Adam slipped out, and suddenly, Ronan felt empty and cold.
“Not until you tell me what you’re thinking about. It must be important enough to distract you out of your favorite position.”
Ronan could hear the smile in Adam’s voice, but he couldn’t bring himself to turn around and face him. It was a happy fucking day. It was the day Adam had (sort of) prophesied about, a day that they had prayed for since the first time they laid together. So why did he feel so…uncertain?
Adam’s palm rubbed comforting circles between Ronan’s shoulder blades.

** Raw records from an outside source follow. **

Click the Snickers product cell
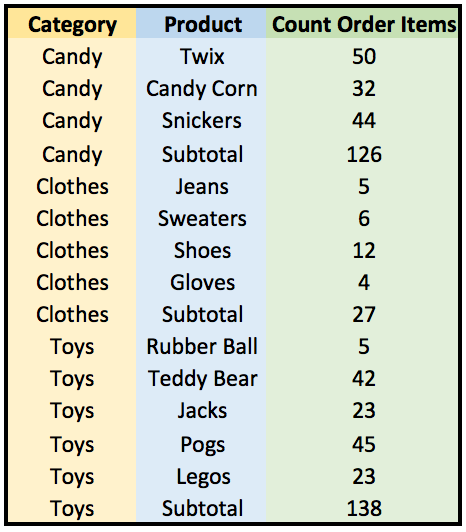Screen dimensions: 466x532 [x=202, y=120]
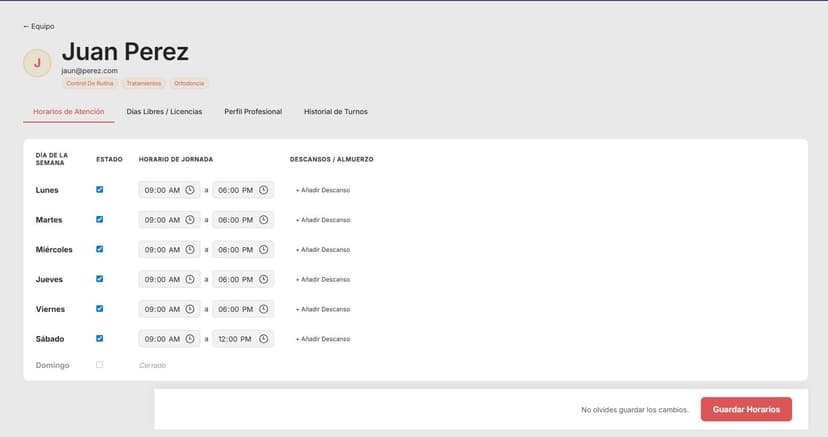Open time picker clock for Martes start time
This screenshot has width=828, height=437.
(x=190, y=220)
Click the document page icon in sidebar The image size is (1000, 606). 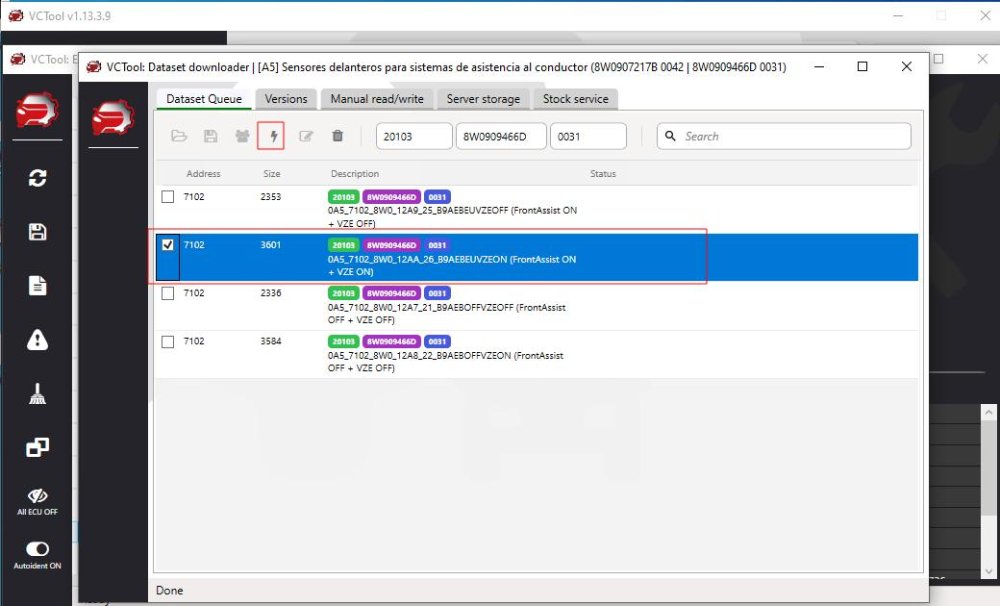tap(37, 286)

“If you don’t think you’ll ever love me, will you tell me now?” asked Ronan tightly. “Because I know we make sense in…other ways and that’s worked out pretty well so far. But you need to tell me now if it’s not going to happen for you so I can—fuck, I don’t know what I’m talking about. Forget I said anything.”
Adam was still behind him, the soothing hand coming to a halt.
“Ronan,” he said gently. Ronan squeezed his eyes shut. “ Ronan.”
Adam tugged him by his shoulder until he was laying flat on the blankets, staring up with a guarded expression.
“Why do you think I don’t love you?”
The question made Ronan draw his lips into a thin line.
“Because I said it nine thousand fucking times and you didn’t say it back. Because being with a royal is harder than it looks.”
“Have I ever done anything that would make you think that this was just for the fun of it? Because I know we’ve only known each other half a year, but I truly thought you knew me better than that.”
“You fucked me facing away from you,” stated Ronan petulantly.
“Because you said it feels better for you that way! But if it bothers you so much—” Adam hitched a leg over Ronan’s thigh, setting his warm ass on Ronan’s cooling lap. The heat that had fled a moment ago was back, though more intense somehow.
Adam leaned over the length of Ronan’s body and took his face in both hands. Ronan shifted back into rightness.
“I love you,” Adam said deliberately, “so much that I foresaw it above the Witches winning a decade-long war. That is not little to me. Your importance is not little to me.”
Ronan swallowed against a lump in his throat.
“And the prince thing?”
“I’m sort of the prince of my people, if you think about it. We’re right on course.” Adam nuzzled his nose into Ronan’s cheek. “Please say you believe me.”
“I believe you,” answered Ronan thickly.
“Good.” Adam sat up. “Now will you let me ride you?”
Ronan nodded. Adam sank down.
*
There were a lot of written laws in Lindenmere. Pay your taxes on time or file for a legal extension. Do not pilfer baked goods from your neighbors bakery, no matter how fresh they are. Do not ride your horse on the wrong side of the street.
There were many unspoken rules in Lindenmere too. Many were related to keeping the peace, pieces of common courtesy that were noticeable when broken and did wonders at lowering the death-by-frustrated-neighbor numbers. The most well known implicit rule, Never ever fraternize with a Witch, had faded out of common knowledge when King Declan married his Witch queen.
In its absence, of course a new one had to take its place.
It was this: Do not, do not, do not interrupt Prince Ronan and Prince Consort Adam Parrish when their door was shut and both were inside. Both princes did not react kindly to being interrupted.
And at any rate, you probably didn’t want to interrupt them anyway.